REF (%) = [(Nup Bio-AS – Nup control) / (Nup Com-AS – Nup control)] × 100,
where Nup Bio-AS refers to N uptake per pot fertilised with Bio-AS; Nup Com-AS refers to N uptake per pot fertilised with Bio-AS.
Nitrogen use efficiency, NUE (g·DM·g·N−1), was calculated based on the following Formula (4):
NUE = (Ytreatment – Ycontrol) / Ndose
where Y treatment is maize or grass yields (g·DM·pot−1) on Bio-AS or Com-AS treatments, Y control is maize or grass yields (g·DM·pot−1) on control treatments.

2.5. Statistical Analysis

Statistical analyses were carried out with the application of the Statistica PL 13.1 software (Tulsa, USA). The data were subject to ANOVA, and the differences between means were determined by means of a Tukey’s test (P ≤ 0.05).

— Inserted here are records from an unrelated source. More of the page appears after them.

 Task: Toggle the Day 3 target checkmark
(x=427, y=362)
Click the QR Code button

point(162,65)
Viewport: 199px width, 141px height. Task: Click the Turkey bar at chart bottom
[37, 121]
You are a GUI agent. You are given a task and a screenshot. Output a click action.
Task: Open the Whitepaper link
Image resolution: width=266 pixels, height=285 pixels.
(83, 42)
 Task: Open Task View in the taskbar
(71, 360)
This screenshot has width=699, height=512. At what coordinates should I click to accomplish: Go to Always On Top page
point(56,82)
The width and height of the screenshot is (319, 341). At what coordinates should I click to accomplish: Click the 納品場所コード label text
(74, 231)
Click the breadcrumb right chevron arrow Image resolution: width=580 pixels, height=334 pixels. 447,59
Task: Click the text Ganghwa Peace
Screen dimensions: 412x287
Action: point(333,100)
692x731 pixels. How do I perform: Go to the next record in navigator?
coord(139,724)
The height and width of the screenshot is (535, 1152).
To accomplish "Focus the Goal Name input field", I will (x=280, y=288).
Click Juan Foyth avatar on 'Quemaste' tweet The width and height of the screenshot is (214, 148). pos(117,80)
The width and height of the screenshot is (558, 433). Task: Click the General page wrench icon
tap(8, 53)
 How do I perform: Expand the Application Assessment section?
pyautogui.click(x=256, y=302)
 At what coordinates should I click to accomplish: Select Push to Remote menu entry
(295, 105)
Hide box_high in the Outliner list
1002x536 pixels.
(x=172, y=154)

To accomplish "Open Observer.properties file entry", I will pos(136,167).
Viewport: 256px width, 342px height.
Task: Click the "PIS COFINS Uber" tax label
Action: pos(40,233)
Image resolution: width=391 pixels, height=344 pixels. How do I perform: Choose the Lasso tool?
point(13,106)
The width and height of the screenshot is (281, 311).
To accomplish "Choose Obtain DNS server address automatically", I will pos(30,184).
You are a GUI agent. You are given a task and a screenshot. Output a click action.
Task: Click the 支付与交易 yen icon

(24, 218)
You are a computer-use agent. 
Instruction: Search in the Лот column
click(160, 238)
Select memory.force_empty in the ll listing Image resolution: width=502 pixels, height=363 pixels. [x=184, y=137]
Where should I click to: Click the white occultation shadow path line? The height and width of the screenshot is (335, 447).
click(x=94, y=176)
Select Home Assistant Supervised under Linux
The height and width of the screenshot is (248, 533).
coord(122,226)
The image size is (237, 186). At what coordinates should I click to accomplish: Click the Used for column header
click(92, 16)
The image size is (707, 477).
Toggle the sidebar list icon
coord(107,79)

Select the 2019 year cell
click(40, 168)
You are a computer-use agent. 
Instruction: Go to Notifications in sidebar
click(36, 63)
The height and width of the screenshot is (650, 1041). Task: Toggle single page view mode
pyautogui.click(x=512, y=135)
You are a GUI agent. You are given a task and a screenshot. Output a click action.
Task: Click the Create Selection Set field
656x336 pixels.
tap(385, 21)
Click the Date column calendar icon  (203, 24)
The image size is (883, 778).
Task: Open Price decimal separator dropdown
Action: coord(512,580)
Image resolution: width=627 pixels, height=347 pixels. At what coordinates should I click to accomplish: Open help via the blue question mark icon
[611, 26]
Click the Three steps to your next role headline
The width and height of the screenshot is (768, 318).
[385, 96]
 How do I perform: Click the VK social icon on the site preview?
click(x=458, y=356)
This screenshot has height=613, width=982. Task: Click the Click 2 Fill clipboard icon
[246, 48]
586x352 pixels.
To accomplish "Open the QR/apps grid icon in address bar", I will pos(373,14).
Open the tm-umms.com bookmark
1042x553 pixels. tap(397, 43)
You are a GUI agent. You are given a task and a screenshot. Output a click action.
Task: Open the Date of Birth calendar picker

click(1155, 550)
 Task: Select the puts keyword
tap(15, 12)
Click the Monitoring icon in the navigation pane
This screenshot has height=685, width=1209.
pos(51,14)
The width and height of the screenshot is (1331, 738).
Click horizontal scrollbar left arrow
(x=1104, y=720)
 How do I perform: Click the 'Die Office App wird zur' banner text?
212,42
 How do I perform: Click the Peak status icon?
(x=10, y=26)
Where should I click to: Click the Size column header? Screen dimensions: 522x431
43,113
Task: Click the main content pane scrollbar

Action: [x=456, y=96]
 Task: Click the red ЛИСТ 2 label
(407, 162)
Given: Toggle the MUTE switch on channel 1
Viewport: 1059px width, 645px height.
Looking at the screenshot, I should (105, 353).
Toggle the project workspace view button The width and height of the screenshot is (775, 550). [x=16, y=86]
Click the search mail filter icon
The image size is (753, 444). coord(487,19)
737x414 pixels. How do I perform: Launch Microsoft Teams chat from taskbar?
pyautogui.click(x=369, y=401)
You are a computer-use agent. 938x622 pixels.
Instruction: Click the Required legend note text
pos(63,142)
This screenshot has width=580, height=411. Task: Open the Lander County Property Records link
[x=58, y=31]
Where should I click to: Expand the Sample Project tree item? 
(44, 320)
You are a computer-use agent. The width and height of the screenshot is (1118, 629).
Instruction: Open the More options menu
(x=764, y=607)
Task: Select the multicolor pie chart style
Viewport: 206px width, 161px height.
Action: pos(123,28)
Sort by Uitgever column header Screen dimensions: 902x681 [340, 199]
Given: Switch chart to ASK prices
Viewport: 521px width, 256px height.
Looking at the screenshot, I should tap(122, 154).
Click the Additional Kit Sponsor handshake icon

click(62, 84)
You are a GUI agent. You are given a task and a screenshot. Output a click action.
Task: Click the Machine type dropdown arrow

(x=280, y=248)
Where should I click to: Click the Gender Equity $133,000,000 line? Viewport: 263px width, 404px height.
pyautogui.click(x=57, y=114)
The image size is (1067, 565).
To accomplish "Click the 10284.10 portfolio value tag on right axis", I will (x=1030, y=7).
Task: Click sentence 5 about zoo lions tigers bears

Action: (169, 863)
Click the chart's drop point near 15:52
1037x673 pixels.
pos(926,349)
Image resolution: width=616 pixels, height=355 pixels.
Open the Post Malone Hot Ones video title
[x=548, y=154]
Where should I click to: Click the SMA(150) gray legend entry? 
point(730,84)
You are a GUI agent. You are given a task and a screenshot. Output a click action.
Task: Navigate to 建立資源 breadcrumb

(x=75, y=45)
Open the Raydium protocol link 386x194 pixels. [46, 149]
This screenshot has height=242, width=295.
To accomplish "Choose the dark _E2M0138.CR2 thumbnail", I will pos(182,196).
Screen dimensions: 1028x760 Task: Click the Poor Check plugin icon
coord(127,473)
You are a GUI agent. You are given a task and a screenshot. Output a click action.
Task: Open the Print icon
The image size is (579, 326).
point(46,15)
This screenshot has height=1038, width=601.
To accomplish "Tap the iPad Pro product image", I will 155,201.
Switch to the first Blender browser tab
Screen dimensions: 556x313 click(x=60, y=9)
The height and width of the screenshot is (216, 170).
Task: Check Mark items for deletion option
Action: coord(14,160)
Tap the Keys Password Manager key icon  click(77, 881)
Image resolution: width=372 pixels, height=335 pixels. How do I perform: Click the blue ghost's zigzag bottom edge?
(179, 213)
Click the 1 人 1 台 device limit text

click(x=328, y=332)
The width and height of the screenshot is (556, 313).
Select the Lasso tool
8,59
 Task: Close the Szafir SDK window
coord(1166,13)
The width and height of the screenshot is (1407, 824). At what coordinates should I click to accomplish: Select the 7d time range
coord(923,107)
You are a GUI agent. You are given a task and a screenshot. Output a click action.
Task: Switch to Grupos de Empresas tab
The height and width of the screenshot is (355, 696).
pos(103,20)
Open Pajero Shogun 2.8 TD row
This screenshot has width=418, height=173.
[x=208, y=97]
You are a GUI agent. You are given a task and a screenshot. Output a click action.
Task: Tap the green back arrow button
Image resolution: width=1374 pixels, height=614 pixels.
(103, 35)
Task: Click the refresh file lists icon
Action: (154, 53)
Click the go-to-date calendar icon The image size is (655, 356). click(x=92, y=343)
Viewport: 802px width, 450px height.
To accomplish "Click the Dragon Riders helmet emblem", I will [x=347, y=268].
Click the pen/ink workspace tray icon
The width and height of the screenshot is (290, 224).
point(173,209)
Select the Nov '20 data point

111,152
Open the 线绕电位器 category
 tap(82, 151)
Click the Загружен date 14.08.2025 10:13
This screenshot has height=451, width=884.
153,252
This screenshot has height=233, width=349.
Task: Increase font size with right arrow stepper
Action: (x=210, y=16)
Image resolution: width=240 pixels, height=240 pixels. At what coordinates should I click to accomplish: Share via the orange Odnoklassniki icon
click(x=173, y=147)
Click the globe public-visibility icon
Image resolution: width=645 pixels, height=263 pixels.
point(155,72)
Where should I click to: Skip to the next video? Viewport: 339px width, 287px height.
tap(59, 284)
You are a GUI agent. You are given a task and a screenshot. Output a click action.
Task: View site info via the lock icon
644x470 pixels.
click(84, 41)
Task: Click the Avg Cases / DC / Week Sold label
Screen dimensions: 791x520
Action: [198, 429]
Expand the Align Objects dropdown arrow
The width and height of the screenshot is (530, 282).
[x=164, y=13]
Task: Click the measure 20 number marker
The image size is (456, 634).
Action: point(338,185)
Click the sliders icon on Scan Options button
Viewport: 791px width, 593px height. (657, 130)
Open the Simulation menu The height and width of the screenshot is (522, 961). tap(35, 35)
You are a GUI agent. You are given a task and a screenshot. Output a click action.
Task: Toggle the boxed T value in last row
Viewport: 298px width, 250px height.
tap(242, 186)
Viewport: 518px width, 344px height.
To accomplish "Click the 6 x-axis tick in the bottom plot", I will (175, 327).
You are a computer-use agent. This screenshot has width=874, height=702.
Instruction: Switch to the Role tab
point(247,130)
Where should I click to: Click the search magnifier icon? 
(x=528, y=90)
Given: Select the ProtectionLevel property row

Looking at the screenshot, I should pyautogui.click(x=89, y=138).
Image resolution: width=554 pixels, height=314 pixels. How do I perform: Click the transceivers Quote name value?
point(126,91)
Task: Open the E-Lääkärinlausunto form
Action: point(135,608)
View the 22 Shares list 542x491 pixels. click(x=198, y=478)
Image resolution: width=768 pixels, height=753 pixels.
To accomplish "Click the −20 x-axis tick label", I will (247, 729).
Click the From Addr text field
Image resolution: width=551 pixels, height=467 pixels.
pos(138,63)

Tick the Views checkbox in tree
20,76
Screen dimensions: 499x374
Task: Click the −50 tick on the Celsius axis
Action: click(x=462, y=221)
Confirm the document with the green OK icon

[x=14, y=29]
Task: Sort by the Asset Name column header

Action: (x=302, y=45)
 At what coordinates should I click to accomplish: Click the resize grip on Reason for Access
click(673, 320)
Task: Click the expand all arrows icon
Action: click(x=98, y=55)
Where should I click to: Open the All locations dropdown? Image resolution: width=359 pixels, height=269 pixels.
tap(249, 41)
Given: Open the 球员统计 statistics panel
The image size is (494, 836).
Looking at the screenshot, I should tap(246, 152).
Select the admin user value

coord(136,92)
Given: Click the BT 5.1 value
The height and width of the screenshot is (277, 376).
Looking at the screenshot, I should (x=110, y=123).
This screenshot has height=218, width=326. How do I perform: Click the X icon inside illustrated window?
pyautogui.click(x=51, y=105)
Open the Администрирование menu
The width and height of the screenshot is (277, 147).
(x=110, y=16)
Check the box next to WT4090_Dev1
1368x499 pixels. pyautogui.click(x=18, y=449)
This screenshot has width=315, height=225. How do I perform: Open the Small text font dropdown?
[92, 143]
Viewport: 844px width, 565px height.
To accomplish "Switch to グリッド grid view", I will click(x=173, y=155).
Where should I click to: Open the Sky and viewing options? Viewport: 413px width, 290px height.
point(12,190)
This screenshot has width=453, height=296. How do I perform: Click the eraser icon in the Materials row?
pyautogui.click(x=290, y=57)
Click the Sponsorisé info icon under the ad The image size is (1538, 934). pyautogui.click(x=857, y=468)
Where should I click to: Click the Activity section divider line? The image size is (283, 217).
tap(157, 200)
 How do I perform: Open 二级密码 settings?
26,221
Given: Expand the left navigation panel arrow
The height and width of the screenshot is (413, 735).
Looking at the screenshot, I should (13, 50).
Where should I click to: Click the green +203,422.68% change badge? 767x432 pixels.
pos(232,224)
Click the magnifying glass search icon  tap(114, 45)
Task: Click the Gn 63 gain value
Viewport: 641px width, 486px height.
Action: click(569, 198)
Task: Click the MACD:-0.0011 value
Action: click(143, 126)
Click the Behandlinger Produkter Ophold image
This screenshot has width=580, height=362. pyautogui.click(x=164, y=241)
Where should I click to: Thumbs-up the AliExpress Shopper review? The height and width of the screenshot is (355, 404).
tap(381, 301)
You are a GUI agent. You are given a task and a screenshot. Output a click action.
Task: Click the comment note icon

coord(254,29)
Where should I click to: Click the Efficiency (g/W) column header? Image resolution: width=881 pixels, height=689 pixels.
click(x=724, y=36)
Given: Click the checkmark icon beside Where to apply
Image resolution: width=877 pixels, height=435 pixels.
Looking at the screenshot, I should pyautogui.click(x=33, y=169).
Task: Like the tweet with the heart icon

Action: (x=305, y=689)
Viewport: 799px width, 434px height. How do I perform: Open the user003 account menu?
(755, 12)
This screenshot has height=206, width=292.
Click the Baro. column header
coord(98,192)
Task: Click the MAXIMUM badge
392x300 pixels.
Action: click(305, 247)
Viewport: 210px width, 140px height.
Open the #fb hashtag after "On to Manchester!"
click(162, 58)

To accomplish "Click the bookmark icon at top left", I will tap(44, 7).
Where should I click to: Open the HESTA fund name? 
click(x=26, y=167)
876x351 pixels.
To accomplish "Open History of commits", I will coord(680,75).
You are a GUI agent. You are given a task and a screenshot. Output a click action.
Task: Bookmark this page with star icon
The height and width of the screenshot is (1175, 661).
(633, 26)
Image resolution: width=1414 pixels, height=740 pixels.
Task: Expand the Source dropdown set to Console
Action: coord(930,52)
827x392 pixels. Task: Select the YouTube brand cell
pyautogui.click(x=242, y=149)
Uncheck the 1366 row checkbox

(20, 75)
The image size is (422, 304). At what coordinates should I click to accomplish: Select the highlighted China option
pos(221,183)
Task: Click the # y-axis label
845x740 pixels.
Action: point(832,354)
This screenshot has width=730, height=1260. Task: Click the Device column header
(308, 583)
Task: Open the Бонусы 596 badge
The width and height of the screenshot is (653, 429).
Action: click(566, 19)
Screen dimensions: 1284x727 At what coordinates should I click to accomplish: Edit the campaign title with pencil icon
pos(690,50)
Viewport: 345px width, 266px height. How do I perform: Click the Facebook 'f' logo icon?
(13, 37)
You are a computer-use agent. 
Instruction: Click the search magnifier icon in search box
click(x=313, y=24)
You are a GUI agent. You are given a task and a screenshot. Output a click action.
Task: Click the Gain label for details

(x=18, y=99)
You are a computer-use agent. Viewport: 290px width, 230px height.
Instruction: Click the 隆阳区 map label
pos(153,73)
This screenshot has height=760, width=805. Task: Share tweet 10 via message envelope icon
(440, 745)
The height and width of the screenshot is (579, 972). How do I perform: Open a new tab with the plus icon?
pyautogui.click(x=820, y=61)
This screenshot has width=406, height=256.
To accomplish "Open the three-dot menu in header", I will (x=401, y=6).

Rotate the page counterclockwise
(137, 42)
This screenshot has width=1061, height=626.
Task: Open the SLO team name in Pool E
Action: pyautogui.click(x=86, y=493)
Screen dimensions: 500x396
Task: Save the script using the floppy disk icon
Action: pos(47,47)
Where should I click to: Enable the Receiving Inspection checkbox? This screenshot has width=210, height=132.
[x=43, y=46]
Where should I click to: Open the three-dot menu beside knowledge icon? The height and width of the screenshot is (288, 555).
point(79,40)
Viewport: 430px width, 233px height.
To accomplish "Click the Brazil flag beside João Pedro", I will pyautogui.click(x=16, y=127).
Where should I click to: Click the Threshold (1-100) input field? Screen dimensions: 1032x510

2.6. Analysis of Economic Performance

To assess the economic performance of the investment, the authors analysed values of investment and operational costs. The economic performance was estimated for the cost and price conditions of the Netherlands, Poland, and Great Britain. The value of investment included the construction of a biogas plant in a co-generation system combined with an ammonium sulphate recovery. The data for the analysis were collected by CCS (Cornelissen Consulting Services, NL), who were responsible for launching an experimental bio-refinery in the Netherlands. Due to the specificity of the agricultural bio-refinery production cycle, the ammonium sulphate produced there that can be used as fertilizer is only one of the co-products; therefore, the profitability assessment was carried out on the scale of the entire farm, assuming obtaining revenues from the sale of electricity generated from biogas combustion in the CHP (Combined Heat and Power) system, revenues from the sale of ammonium sulphate (including sales and consumption for own needs on the farm), and revenues from the replacement of part of the feed with duckweed, produced on the basis of unused nutrients from digestate, and also public support for environmentally friendly practices and savings on cost of utilization of excess of manure (Netherlands only). The investment effectiveness was assessed using NPV (net present value) [38] and IRR (internal return rate) [39].

3. Results

3.1. Characteristic of Bio-AS from the Bio-Refinery

The Bio-AS solution contained 1.41% TKN and 1.68% ST (Table 2). In comparison to similar fertilizers obtained by Laureni et al. [21] from pig manure and containing 40–60% (NH4)2SO4, the solution obtained by us was characterised by a very low (6.6%) content of ammonium sulphate. Ammonia stripping was the second stage of N recovery (after struvite precipitation), potentially causing a decrease in the concentration of (NH4)2SO4 in the produced solution. Content of H2SO4 in the Bio-AS solution was 0.22%; therefore, it was characterised by a strong acidity. The obtained results suggest the necessity to introduce changes in the ammonia-stripping technology applied in the discussed bio-refinery. The N recovery efficiency was 43.2% [36], whereas according to Törnwall [33], total ammonia removal from the digestate might reach 42–80%.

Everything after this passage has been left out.